> Exercise description
An exact copy of every record is needed.

> Data shown
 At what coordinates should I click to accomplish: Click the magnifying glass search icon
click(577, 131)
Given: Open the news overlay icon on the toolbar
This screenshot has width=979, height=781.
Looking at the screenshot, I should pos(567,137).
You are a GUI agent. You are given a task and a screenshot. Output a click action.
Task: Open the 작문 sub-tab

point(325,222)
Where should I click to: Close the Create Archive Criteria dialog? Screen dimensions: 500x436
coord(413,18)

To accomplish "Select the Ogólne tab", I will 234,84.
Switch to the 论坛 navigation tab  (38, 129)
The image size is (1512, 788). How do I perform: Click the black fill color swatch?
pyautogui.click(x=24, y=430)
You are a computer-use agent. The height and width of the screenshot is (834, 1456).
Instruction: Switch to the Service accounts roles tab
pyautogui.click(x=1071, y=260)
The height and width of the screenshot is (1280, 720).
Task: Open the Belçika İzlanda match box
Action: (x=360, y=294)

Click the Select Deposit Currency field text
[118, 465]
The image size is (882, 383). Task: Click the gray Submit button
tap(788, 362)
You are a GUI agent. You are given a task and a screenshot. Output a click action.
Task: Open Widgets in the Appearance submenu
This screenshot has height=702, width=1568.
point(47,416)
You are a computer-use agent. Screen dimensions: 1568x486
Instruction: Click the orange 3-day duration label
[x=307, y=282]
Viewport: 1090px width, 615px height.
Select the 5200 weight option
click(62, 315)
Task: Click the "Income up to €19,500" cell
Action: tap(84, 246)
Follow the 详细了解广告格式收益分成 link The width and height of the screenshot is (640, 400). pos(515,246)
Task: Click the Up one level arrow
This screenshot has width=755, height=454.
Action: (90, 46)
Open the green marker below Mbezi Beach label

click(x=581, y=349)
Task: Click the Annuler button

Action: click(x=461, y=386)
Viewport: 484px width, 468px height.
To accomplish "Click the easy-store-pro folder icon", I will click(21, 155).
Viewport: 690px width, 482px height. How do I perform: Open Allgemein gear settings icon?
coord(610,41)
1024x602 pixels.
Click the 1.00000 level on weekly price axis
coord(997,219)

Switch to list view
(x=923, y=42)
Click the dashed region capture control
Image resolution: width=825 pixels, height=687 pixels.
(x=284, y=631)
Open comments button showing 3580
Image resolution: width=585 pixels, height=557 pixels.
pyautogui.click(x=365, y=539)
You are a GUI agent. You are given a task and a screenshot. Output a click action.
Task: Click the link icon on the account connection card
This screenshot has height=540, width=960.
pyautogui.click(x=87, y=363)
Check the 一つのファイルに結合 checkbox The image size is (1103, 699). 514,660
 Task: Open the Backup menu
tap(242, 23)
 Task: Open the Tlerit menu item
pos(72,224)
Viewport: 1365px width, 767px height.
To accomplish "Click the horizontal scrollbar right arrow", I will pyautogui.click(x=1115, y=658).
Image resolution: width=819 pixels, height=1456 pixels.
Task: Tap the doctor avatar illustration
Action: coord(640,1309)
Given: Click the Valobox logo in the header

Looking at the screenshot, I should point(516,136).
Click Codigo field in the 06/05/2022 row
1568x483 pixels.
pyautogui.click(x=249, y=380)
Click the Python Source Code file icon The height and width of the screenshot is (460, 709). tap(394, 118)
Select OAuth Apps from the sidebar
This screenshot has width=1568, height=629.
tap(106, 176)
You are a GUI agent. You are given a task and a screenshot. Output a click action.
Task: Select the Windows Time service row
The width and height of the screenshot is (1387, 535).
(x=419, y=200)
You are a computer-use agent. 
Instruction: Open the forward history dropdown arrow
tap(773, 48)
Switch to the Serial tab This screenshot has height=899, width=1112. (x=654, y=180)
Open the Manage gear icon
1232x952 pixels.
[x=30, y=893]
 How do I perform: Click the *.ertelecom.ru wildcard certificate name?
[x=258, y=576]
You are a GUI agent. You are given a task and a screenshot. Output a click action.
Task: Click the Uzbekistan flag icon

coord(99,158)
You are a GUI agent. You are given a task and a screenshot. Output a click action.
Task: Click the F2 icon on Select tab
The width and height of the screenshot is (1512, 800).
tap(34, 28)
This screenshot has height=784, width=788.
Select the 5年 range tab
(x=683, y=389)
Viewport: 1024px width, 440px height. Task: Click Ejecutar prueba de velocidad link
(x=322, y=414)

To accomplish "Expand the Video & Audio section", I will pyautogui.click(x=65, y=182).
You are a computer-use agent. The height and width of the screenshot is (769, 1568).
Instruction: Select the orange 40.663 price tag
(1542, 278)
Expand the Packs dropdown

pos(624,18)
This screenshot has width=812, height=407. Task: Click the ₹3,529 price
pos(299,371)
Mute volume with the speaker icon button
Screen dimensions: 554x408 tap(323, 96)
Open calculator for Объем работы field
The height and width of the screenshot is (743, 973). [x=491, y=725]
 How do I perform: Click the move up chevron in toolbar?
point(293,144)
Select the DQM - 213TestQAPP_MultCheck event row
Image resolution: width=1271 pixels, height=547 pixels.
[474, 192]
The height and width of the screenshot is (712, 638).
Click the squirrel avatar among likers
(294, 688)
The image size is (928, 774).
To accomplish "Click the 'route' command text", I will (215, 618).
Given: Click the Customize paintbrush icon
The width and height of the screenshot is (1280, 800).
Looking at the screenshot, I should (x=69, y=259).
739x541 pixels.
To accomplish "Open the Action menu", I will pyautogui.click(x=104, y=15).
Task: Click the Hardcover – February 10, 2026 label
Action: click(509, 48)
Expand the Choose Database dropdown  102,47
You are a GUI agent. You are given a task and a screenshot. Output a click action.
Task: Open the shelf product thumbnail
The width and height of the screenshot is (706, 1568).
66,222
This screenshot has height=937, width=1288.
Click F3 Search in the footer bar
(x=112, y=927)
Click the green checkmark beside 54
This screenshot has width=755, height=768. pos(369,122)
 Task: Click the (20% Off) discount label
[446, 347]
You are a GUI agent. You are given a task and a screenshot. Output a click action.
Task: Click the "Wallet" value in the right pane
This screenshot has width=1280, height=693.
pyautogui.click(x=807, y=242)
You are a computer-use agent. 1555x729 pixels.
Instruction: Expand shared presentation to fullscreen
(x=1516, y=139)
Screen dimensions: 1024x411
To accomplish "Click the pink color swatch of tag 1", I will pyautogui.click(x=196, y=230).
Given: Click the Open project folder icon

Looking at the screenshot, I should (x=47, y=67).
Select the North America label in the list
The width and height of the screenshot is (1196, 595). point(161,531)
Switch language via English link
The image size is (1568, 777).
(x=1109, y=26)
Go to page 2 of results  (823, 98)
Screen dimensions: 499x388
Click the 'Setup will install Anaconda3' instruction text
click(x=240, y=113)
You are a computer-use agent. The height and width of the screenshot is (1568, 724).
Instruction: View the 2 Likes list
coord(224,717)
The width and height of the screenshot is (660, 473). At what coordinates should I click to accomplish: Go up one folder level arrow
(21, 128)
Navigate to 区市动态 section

> Result of the exercise
 At what coordinates should I click to accomplish: Click the magnifying glass search icon
click(577, 131)
Given: Open the news overlay icon on the toolbar
This screenshot has width=979, height=781.
Looking at the screenshot, I should pos(567,137).
You are a GUI agent. You are given a task and a screenshot. Output a click action.
Task: Open the 작문 sub-tab

point(325,222)
Where should I click to: Close the Create Archive Criteria dialog? Screen dimensions: 500x436
coord(413,18)

To accomplish "Select the Ogólne tab", I will 234,84.
Switch to the 论坛 navigation tab  (38, 129)
The image size is (1512, 788). How do I perform: Click the black fill color swatch?
pyautogui.click(x=24, y=430)
You are a computer-use agent. The height and width of the screenshot is (834, 1456).
Instruction: Switch to the Service accounts roles tab
pyautogui.click(x=1071, y=260)
The height and width of the screenshot is (1280, 720).
Task: Open the Belçika İzlanda match box
Action: (x=360, y=294)

Click the Select Deposit Currency field text
[118, 465]
The image size is (882, 383). Task: Click the gray Submit button
tap(788, 362)
You are a GUI agent. You are given a task and a screenshot. Output a click action.
Task: Open Widgets in the Appearance submenu
This screenshot has height=702, width=1568.
point(47,416)
You are a computer-use agent. Screen dimensions: 1568x486
Instruction: Click the orange 3-day duration label
[x=307, y=282]
Viewport: 1090px width, 615px height.
Select the 5200 weight option
click(62, 315)
Task: Click the "Income up to €19,500" cell
Action: tap(84, 246)
Follow the 详细了解广告格式收益分成 link The width and height of the screenshot is (640, 400). pos(515,246)
Task: Click the Up one level arrow
This screenshot has width=755, height=454.
Action: (90, 46)
Open the green marker below Mbezi Beach label

click(x=581, y=349)
Task: Click the Annuler button

Action: click(x=461, y=386)
Viewport: 484px width, 468px height.
To accomplish "Click the easy-store-pro folder icon", I will click(21, 155).
Viewport: 690px width, 482px height. How do I perform: Open Allgemein gear settings icon?
coord(610,41)
1024x602 pixels.
Click the 1.00000 level on weekly price axis
coord(997,219)

Switch to list view
(x=923, y=42)
Click the dashed region capture control
Image resolution: width=825 pixels, height=687 pixels.
(x=284, y=631)
Open comments button showing 3580
Image resolution: width=585 pixels, height=557 pixels.
pyautogui.click(x=365, y=539)
You are a GUI agent. You are given a task and a screenshot. Output a click action.
Task: Click the link icon on the account connection card
This screenshot has height=540, width=960.
pyautogui.click(x=87, y=363)
Check the 一つのファイルに結合 checkbox The image size is (1103, 699). 514,660
 Task: Open the Backup menu
tap(242, 23)
 Task: Open the Tlerit menu item
pos(72,224)
Viewport: 1365px width, 767px height.
To accomplish "Click the horizontal scrollbar right arrow", I will pyautogui.click(x=1115, y=658).
Image resolution: width=819 pixels, height=1456 pixels.
Task: Tap the doctor avatar illustration
Action: coord(640,1309)
Given: Click the Valobox logo in the header

Looking at the screenshot, I should point(516,136).
Click Codigo field in the 06/05/2022 row
1568x483 pixels.
pyautogui.click(x=249, y=380)
Click the Python Source Code file icon The height and width of the screenshot is (460, 709). tap(394, 118)
Select OAuth Apps from the sidebar
This screenshot has width=1568, height=629.
tap(106, 176)
You are a GUI agent. You are given a task and a screenshot. Output a click action.
Task: Select the Windows Time service row
The width and height of the screenshot is (1387, 535).
(x=419, y=200)
You are a computer-use agent. 
Instruction: Open the forward history dropdown arrow
tap(773, 48)
Switch to the Serial tab This screenshot has height=899, width=1112. (x=654, y=180)
Open the Manage gear icon
1232x952 pixels.
[x=30, y=893]
 How do I perform: Click the *.ertelecom.ru wildcard certificate name?
[x=258, y=576]
You are a GUI agent. You are given a task and a screenshot. Output a click action.
Task: Click the Uzbekistan flag icon

coord(99,158)
You are a GUI agent. You are given a task and a screenshot. Output a click action.
Task: Click the F2 icon on Select tab
The width and height of the screenshot is (1512, 800).
tap(34, 28)
This screenshot has height=784, width=788.
Select the 5年 range tab
(x=683, y=389)
Viewport: 1024px width, 440px height. Task: Click Ejecutar prueba de velocidad link
(x=322, y=414)

To accomplish "Expand the Video & Audio section", I will pyautogui.click(x=65, y=182).
You are a computer-use agent. The height and width of the screenshot is (769, 1568).
Instruction: Select the orange 40.663 price tag
(1542, 278)
Expand the Packs dropdown

pos(624,18)
This screenshot has width=812, height=407. Task: Click the ₹3,529 price
pos(299,371)
Mute volume with the speaker icon button
Screen dimensions: 554x408 tap(323, 96)
Open calculator for Объем работы field
The height and width of the screenshot is (743, 973). [x=491, y=725]
 How do I perform: Click the move up chevron in toolbar?
point(293,144)
Select the DQM - 213TestQAPP_MultCheck event row
Image resolution: width=1271 pixels, height=547 pixels.
[474, 192]
The height and width of the screenshot is (712, 638).
Click the squirrel avatar among likers
(294, 688)
The image size is (928, 774).
To accomplish "Click the 'route' command text", I will (215, 618).
Given: Click the Customize paintbrush icon
The width and height of the screenshot is (1280, 800).
Looking at the screenshot, I should (x=69, y=259).
739x541 pixels.
To accomplish "Open the Action menu", I will pyautogui.click(x=104, y=15).
Task: Click the Hardcover – February 10, 2026 label
Action: click(509, 48)
Expand the Choose Database dropdown  102,47
You are a GUI agent. You are given a task and a screenshot. Output a click action.
Task: Open the shelf product thumbnail
The width and height of the screenshot is (706, 1568).
66,222
This screenshot has height=937, width=1288.
Click F3 Search in the footer bar
(x=112, y=927)
Click the green checkmark beside 54
This screenshot has width=755, height=768. pos(369,122)
 Task: Click the (20% Off) discount label
[446, 347]
You are a GUI agent. You are given a task and a screenshot. Output a click action.
Task: Click the "Wallet" value in the right pane
This screenshot has width=1280, height=693.
pyautogui.click(x=807, y=242)
You are a computer-use agent. 1555x729 pixels.
Instruction: Expand shared presentation to fullscreen
(x=1516, y=139)
Screen dimensions: 1024x411
To accomplish "Click the pink color swatch of tag 1", I will pyautogui.click(x=196, y=230).
Given: Click the Open project folder icon

Looking at the screenshot, I should (x=47, y=67).
Select the North America label in the list
The width and height of the screenshot is (1196, 595). point(161,531)
Switch language via English link
The image size is (1568, 777).
(x=1109, y=26)
Go to page 2 of results  (823, 98)
Screen dimensions: 499x388
Click the 'Setup will install Anaconda3' instruction text
click(x=240, y=113)
You are a computer-use agent. The height and width of the screenshot is (1568, 724).
Instruction: View the 2 Likes list
coord(224,717)
The width and height of the screenshot is (660, 473). At what coordinates should I click to accomplish: Go up one folder level arrow
(21, 128)
Navigate to 区市动态 section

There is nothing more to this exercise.